The committee ultimately created a five-step plan:
1. Recording and writing down fluent speakers communicating in Karuk.
2. Training more people to become fluent as a long-term goal.
3. Raising tribal members' and local communities' aware of the importance of learning the language also as a vehicle of Karuk culture itself.
4. Reviewing and receiving community feedback regarding the current plan.
5. Facilitating the community participation in programs that have people practice and speak Karuk.

=== Master–apprentice program ===
An immersion method called the master–apprentice program was started in 1992 by Advocates for Indigenous California Language Survival to aid in Karuk revitalization efforts.
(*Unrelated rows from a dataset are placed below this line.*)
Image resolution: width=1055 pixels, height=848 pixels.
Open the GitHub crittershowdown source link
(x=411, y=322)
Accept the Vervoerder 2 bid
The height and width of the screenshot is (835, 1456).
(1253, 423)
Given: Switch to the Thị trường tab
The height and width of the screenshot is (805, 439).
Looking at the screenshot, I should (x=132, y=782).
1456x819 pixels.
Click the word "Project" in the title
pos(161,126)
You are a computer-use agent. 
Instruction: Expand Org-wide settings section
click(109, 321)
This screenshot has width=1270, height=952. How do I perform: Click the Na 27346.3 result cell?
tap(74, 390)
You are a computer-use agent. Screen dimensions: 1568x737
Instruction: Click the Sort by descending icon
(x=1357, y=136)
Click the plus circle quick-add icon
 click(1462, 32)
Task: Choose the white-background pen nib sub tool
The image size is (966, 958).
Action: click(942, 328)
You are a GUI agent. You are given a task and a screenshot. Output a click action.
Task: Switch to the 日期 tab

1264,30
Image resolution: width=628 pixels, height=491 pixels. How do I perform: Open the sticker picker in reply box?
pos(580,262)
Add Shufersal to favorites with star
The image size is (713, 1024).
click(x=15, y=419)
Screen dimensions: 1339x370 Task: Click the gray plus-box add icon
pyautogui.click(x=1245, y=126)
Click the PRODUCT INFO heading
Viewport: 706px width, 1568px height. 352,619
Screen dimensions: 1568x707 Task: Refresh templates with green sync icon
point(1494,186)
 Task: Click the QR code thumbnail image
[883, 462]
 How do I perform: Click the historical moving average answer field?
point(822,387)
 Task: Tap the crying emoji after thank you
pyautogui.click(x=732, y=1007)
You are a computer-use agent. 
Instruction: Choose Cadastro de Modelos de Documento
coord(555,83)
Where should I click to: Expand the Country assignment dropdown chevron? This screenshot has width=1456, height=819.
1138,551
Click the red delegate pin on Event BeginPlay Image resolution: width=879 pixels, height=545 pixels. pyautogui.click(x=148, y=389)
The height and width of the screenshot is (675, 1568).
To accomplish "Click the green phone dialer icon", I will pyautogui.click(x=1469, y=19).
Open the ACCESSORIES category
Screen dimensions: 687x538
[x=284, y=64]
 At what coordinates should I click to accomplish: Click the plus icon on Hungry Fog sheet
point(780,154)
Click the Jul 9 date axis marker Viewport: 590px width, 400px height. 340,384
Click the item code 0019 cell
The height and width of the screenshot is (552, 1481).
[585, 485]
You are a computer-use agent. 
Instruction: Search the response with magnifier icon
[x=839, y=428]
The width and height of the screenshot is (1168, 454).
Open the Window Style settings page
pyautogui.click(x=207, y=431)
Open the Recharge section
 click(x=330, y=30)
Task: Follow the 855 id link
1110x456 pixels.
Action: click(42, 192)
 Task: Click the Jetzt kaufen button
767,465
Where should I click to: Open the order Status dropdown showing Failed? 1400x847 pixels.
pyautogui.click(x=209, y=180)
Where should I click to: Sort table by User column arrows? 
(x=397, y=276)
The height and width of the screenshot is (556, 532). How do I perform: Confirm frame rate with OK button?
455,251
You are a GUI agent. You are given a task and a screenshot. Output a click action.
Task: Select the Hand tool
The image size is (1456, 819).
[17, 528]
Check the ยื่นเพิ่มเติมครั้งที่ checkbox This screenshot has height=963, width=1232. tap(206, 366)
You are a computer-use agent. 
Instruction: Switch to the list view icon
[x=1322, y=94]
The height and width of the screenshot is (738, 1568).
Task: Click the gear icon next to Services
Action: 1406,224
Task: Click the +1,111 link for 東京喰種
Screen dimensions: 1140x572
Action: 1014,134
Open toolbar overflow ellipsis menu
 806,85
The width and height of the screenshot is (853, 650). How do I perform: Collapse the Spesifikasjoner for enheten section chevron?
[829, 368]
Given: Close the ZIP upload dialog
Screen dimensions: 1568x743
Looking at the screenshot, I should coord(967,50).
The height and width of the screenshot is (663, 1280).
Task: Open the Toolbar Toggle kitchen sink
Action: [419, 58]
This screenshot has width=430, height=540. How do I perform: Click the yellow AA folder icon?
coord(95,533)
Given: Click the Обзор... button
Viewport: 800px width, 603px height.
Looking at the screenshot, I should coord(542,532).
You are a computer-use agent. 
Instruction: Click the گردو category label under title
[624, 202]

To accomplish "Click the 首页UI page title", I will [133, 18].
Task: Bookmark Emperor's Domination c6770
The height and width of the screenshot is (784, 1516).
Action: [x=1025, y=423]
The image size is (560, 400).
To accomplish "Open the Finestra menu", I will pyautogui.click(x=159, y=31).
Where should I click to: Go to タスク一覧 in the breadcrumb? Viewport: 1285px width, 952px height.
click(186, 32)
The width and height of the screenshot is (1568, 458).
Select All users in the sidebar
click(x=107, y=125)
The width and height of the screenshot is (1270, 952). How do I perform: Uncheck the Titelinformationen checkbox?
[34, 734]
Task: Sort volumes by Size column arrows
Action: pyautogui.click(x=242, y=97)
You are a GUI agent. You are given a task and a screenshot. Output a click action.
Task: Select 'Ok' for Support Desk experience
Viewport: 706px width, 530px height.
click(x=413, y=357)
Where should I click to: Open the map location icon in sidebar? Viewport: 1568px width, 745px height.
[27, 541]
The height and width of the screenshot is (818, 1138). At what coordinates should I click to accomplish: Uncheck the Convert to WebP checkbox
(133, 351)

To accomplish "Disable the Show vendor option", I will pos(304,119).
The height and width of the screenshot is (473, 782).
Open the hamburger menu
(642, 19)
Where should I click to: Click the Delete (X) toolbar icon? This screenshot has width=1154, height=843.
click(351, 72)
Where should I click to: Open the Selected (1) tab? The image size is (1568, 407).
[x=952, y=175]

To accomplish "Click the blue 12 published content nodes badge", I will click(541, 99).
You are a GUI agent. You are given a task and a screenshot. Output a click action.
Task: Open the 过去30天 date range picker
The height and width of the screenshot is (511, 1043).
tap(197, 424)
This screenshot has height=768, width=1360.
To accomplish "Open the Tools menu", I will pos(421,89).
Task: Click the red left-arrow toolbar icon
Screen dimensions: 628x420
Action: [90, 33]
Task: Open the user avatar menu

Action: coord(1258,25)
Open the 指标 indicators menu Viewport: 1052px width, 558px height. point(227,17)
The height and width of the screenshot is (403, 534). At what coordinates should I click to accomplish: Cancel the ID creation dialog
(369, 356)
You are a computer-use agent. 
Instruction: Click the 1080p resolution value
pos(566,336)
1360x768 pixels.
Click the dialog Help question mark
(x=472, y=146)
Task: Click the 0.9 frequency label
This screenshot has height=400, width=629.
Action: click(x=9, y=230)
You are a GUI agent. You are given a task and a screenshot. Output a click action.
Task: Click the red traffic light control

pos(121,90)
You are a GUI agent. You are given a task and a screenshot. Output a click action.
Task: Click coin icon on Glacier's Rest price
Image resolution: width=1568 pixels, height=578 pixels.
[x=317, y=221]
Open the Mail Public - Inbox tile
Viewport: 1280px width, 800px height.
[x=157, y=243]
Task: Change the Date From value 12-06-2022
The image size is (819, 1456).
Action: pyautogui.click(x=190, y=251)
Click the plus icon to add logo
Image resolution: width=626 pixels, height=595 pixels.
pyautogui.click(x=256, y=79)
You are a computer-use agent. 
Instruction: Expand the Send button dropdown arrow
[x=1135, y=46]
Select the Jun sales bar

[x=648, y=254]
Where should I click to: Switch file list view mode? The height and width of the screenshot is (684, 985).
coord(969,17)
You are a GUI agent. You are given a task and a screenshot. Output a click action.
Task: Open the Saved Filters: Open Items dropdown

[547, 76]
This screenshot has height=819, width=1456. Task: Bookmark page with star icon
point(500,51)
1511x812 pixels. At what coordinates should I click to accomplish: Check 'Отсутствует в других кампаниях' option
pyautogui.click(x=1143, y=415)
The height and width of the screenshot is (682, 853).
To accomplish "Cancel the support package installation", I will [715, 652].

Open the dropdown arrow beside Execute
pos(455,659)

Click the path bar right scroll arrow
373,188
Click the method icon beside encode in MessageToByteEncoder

In order to fully immerse a beginning speaker in Karuk, people who are interested in learning the language are paired with a fluent native speaker who they follow throughout the day. During this time spent with the native speaker, learners are only allowed to speak Karuk. The program is intensive, typically lasting 40 hours a week for 3 years. Around 20 groups had successfully gone through the entire program as of the year 2011.

== Dictionaries ==
- Karuk Dictionary Online Karuk dictionary hosted by UC Berkeley Linguistics.
- William Bright (2005). Karuk Dictionary. Los Angeles, CA.